Show business is fucking tough. It’s likely that doesn’t come as a surprise to most people, hence why most people don’t pursue it. Aside from the financial instability that comes with chasing something so volatile and elusive, there’s an emotional side to it too. Pouring one’s heart and soul into something, in some cases pulling from very personal experiences, all in the name of creating art that could one day reach a receptive audience is the holy grail. I’d like to think it’s why most people do it. But in order to reach that holy grail, to come even marginally close to making a viable living as a screenwriter or director or actor or any other discipline that involves storytelling, you have to get really comfortable with the word no. Or, no thanks. Or, I’ll pass. Like, having someone rub your head while telling you a story, comfortable. Like, laying in a hammock on a hot summer’s day and gently swaying in the cool breeze, comfortable. Like, having Betty White hold you and tell you everything is going to be okay, comfortable. Comfy.

I’ve always been told, the best way to break in (if you’re a screenwriter) is to just keep writing! And this is 50% sound advice. You need to build up your arsenal of polished projects. You can’t go out into the entertainment market with only one script. You need several. Most literary managers will suggest a minimum of four projects. And not first drafts either, those little babies need to be fully baked. You need to engage script readers, pay for industry evaluations, host table reads, have friends read your material, edit, rewrite and repeat. As this writer/director aptly put it on TwitterEditing is the slow process of losing your fucking mind so that the characters might have their own.
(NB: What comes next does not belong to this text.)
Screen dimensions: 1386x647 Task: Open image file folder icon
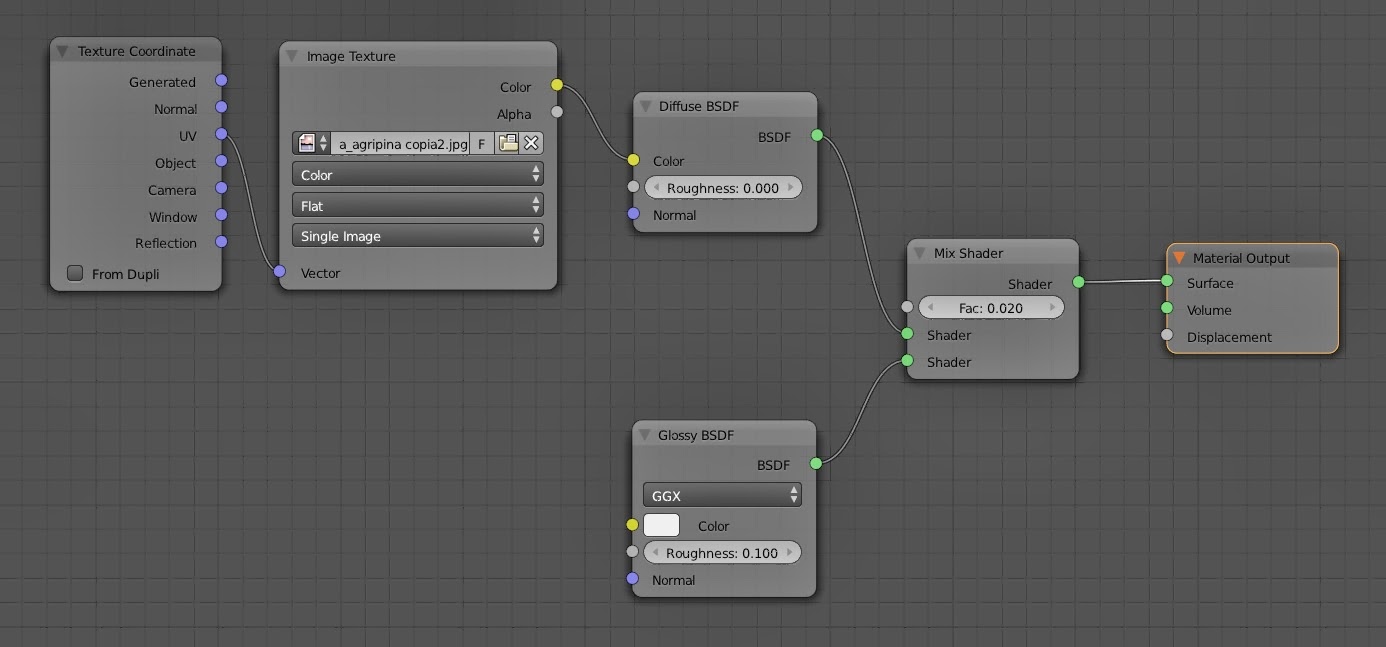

AMEN, sir. And this is only step one. Once your babies are ready to be released into the cruel cruel world, you ­– as their creator – must hustle and network and foster relationships (meaningful relationships) and pitch and schlepp your wares around Hollywood until someone sees something in your project that previously only you could see. Until you get a YES. This could come in many forms, of course. It could be a yes to reviewing your material. Even better, a yes to producing and/or financing your material. Or a yes, I’d like to option or purchase your material. All of that is a delicious crack into the unbreakable bubble that seems to surround this industry.

Since leaving my job in June to focus on screenwriting full-time (or as long as my bank account would allow), my metaphorical babies felt ready to be revealed last September, and so the door knocking fully commenced. Two features and two pilots (both with series bibles). In the past few months I’ve been dedicated to networking, meeting new friends for coffee, leaning on existing friends to introduce me to producers and managers and scheduling as many pitch meetings as I could manage. I’ve also been submitting a short film I wrote, produced, directed and self-funded to film festivals across North America. Here’s the part of this blog post where I bust out some stats…

Rejection by the numbers

Number of meetings I’ve secured with potential literary managers – 2

Number of literary managers I’ve signed with – 0 (you only need one, btw)

Number of film festivals I’ve submitted to – 27

Number of festivals that have said no thank you (so far) – 14

Number of film and television projects I’ve been pitching – 4

Number of pitches I have delivered – 19

Of those pitches, number of development execs who agreed to review my material – 6

Number of dev execs who reviewed my material and decided to pass – 2

As you can see, a lot of grinding needs to take place in order to bump up your odds and find that one YES to kickstart your career. Not that the hustle ever ends, even if you come out of the gate with a financial or critical hit. But it definitely helps.

Here’s the secret to all of this, tho

Returning to my initial point about uncovering something meaningful amidst all this rejection – FEEDBACK. With each and every no, I’ve received some really constructive and helpful advice. Ways to elevate my stories, pick up the pacing, develop my characters, possible plot twists and ways to drive home what my protagonists have at risk but also what motivates them. It’s made me a better writer.

So, if you’re a screenwriter and you’ve made it this far (in this lengthy blog post but also in your own creative process), I can’t tell you how life changing a regular dose of rejection can be. It could be the very thing that helps you sell your first script.